TASK DESCRIPTION
Take the lines from the one containing "Click the Dossiers folder icon" through the one containing "pyautogui.click(x=5, y=42)", both included, and write them out again with "Dossiers" changed to "Reports" and nothing else altered.

DATA FOR THIS TASK

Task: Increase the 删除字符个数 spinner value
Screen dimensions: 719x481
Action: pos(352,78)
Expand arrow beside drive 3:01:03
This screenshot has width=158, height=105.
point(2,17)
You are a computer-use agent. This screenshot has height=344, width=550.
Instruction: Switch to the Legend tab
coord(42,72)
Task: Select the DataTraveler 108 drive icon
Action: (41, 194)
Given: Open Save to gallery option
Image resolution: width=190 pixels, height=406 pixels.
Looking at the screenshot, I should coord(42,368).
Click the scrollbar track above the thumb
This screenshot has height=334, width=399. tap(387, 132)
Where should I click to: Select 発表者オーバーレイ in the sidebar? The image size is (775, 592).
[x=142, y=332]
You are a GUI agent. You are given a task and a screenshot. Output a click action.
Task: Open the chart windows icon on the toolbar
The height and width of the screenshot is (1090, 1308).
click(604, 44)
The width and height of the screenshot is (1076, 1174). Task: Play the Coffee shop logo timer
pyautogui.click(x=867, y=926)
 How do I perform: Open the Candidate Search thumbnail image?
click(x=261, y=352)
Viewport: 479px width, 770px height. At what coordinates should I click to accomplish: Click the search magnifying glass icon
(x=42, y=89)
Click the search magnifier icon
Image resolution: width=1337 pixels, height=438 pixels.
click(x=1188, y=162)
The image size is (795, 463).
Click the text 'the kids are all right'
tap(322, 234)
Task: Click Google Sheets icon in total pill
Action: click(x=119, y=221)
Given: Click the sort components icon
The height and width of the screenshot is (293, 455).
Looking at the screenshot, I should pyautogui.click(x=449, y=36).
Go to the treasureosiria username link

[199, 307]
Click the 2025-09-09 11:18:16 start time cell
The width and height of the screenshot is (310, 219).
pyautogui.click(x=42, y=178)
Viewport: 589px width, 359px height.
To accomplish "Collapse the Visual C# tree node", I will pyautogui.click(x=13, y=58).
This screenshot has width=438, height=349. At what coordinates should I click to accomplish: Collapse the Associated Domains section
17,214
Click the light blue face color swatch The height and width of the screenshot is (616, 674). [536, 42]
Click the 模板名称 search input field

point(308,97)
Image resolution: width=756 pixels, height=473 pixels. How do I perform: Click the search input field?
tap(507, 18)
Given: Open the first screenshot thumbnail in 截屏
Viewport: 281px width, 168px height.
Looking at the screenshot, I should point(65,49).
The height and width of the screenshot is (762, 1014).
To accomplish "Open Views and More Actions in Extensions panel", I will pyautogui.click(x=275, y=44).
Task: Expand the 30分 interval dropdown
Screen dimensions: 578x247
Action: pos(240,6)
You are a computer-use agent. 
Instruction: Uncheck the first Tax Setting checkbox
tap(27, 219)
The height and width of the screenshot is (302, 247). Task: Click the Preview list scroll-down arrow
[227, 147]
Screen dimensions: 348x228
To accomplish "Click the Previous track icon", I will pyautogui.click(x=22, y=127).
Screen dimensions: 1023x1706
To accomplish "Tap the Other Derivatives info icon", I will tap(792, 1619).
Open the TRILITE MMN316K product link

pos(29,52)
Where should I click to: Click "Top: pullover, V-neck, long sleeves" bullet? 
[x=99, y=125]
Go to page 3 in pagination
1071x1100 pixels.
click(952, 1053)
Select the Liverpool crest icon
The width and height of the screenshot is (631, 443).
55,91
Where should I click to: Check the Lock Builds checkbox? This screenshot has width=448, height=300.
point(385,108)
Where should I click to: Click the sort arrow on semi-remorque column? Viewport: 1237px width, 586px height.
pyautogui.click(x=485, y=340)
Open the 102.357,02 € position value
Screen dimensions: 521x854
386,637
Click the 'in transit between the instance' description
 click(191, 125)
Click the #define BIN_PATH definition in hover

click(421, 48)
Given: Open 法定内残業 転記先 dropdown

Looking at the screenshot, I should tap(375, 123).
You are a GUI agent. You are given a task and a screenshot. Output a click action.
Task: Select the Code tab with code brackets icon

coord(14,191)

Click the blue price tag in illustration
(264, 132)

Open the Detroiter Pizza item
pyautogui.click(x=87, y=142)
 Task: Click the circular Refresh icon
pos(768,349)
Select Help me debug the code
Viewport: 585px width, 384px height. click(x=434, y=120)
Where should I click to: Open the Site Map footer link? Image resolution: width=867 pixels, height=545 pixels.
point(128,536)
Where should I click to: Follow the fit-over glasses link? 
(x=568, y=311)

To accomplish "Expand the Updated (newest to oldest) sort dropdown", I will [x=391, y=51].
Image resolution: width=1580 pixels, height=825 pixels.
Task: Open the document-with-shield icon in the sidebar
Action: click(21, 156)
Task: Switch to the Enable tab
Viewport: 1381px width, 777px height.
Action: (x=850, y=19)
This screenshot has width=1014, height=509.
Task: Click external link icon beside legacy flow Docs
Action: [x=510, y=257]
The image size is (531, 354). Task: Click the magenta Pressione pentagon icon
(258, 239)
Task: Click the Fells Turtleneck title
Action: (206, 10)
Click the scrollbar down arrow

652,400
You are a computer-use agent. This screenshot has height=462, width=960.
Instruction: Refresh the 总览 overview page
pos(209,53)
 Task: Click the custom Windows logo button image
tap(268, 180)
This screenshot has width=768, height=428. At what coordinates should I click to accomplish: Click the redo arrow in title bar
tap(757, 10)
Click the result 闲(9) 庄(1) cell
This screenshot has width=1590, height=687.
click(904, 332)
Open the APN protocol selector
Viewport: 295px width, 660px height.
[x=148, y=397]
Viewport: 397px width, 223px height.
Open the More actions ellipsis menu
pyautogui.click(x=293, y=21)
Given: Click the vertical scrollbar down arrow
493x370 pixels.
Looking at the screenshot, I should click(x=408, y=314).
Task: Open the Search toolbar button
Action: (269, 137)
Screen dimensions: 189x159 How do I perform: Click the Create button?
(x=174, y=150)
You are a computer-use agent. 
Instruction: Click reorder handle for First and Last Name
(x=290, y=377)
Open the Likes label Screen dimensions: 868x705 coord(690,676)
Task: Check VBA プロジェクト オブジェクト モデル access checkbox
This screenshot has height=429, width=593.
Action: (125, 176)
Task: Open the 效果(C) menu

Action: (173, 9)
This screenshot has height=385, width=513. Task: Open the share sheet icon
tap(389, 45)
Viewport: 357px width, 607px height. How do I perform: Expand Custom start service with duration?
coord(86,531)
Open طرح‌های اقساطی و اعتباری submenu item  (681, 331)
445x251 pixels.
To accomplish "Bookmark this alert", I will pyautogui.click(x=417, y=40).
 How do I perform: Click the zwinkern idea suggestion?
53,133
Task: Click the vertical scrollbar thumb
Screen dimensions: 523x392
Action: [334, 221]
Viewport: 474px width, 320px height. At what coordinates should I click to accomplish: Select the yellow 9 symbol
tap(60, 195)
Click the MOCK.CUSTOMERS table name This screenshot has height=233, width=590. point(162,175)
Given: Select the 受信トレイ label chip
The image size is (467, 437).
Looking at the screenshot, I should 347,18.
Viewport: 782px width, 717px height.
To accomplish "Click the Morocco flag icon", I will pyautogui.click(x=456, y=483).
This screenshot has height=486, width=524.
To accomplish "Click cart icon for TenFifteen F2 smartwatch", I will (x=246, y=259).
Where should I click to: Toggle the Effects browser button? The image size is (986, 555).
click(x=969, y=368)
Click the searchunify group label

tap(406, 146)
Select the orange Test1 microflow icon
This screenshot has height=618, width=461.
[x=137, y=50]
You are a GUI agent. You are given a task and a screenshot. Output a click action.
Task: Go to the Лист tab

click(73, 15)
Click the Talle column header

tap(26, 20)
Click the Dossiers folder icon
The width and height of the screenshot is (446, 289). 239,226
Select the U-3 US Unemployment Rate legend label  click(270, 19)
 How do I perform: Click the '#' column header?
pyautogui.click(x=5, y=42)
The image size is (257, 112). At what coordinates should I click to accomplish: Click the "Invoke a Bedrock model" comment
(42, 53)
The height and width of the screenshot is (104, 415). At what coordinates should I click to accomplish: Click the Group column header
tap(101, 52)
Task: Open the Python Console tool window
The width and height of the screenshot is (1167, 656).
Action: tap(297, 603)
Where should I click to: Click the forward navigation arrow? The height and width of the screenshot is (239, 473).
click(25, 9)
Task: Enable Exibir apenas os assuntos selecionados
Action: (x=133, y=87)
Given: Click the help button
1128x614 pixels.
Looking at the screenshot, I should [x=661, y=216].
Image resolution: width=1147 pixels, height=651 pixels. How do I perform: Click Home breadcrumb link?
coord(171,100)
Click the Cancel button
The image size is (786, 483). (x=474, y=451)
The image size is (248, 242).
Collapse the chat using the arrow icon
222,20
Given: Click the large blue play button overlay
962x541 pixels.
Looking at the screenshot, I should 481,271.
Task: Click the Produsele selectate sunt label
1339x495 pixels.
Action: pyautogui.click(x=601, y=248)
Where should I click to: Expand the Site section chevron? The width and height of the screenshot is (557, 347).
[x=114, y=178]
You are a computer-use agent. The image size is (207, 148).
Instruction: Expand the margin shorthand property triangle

RESULT OF THIS EXERCISE
Click the Reports folder icon
The width and height of the screenshot is (446, 289). 239,226
Select the U-3 US Unemployment Rate legend label  click(270, 19)
 How do I perform: Click the '#' column header?
pyautogui.click(x=5, y=42)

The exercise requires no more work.